> What the task asks: Nothing but a number should be given: how many lines in the entries below include the string "call".

> Entries supplied:
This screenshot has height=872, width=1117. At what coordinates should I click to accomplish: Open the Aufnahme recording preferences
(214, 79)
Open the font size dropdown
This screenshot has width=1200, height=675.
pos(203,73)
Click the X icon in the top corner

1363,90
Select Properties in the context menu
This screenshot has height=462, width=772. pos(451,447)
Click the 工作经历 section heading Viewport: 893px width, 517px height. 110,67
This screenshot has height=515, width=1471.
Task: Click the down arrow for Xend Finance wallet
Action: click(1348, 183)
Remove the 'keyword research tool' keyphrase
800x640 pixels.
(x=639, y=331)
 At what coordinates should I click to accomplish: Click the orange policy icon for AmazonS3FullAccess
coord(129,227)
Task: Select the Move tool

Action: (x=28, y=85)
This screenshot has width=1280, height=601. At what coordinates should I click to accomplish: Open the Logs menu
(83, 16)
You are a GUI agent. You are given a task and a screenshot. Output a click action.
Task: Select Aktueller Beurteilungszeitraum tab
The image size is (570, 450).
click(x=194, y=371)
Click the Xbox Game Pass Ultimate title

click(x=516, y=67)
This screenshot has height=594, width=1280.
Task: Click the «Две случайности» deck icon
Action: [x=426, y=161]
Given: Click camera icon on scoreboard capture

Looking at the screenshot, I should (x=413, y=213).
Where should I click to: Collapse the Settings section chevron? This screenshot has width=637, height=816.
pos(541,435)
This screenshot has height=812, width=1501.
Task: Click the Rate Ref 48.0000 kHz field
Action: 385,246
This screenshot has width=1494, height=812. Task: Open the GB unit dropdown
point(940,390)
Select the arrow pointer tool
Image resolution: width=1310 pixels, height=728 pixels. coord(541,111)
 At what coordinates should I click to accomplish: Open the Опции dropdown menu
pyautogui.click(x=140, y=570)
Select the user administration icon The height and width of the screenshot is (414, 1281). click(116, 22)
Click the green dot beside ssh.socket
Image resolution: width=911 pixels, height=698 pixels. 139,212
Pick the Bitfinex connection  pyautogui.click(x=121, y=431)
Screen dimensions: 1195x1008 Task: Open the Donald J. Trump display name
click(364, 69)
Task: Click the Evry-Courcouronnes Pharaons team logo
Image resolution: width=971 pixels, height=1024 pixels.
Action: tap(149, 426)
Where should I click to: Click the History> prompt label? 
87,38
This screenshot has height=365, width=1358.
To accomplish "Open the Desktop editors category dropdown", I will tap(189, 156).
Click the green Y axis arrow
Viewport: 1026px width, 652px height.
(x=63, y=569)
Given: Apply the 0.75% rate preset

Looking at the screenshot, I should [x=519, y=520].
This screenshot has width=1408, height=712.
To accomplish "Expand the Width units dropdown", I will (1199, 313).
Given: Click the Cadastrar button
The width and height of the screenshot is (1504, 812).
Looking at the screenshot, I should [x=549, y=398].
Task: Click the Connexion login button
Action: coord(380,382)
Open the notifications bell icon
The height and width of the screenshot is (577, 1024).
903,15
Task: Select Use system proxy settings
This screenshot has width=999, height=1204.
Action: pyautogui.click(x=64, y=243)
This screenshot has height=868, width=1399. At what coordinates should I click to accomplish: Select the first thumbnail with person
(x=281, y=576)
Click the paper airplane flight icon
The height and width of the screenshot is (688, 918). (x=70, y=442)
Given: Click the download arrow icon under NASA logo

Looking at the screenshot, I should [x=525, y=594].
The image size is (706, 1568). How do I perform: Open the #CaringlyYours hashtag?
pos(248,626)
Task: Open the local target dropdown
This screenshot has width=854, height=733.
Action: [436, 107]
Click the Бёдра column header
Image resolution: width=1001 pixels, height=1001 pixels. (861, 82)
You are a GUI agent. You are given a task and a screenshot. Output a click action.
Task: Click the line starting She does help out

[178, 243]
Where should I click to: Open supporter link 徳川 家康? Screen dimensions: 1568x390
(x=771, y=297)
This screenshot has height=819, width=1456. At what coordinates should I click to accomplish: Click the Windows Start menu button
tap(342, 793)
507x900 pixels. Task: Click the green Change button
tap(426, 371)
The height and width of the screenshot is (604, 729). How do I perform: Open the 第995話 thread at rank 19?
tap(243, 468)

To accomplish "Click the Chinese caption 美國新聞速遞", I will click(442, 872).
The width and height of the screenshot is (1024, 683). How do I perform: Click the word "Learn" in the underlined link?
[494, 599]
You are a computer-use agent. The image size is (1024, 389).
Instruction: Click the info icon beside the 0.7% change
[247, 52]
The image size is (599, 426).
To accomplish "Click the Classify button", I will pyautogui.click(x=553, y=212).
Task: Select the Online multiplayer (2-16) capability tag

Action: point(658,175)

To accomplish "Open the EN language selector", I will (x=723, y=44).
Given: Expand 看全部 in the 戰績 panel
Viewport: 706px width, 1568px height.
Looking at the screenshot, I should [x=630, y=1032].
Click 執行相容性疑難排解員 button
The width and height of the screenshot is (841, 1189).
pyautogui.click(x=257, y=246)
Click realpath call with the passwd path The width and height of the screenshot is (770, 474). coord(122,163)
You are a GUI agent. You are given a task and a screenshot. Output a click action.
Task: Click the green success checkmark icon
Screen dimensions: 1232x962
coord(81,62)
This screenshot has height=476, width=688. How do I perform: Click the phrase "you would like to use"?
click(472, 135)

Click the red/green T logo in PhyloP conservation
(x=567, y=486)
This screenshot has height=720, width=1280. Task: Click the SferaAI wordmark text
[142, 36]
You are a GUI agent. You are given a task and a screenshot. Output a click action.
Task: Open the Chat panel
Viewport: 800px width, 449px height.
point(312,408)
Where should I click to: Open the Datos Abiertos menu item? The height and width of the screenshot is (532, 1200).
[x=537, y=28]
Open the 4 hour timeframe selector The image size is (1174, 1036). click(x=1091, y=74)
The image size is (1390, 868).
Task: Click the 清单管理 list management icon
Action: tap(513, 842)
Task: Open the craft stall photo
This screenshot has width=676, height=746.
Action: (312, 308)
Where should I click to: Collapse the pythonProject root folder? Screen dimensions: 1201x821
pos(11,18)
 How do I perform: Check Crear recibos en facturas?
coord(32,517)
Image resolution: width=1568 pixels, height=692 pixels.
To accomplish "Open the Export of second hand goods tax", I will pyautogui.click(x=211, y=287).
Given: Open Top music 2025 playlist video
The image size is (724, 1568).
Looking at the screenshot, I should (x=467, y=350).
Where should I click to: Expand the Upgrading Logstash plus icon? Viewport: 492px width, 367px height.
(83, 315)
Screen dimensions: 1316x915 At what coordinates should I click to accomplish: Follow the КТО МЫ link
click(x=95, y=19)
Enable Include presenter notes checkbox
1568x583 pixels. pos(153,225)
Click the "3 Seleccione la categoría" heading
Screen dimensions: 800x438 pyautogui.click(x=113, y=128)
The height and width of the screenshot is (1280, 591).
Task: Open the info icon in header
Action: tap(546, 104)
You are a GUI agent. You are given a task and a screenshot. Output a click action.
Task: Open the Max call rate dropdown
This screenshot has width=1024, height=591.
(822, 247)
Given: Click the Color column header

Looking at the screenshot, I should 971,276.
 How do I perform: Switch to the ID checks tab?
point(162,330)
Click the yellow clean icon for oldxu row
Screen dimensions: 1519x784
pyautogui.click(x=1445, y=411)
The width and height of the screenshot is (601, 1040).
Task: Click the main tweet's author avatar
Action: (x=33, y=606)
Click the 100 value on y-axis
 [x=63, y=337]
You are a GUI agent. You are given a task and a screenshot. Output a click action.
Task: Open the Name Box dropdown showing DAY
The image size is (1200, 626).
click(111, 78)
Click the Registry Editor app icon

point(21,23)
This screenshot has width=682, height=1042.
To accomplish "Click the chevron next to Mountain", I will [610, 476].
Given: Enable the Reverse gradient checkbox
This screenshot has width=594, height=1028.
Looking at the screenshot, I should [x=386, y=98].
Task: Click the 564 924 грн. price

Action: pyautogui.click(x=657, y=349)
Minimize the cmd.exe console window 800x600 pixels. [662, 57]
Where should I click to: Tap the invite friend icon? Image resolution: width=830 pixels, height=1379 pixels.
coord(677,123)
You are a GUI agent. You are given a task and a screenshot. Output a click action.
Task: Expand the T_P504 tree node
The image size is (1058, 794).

> Solution to the problem: 2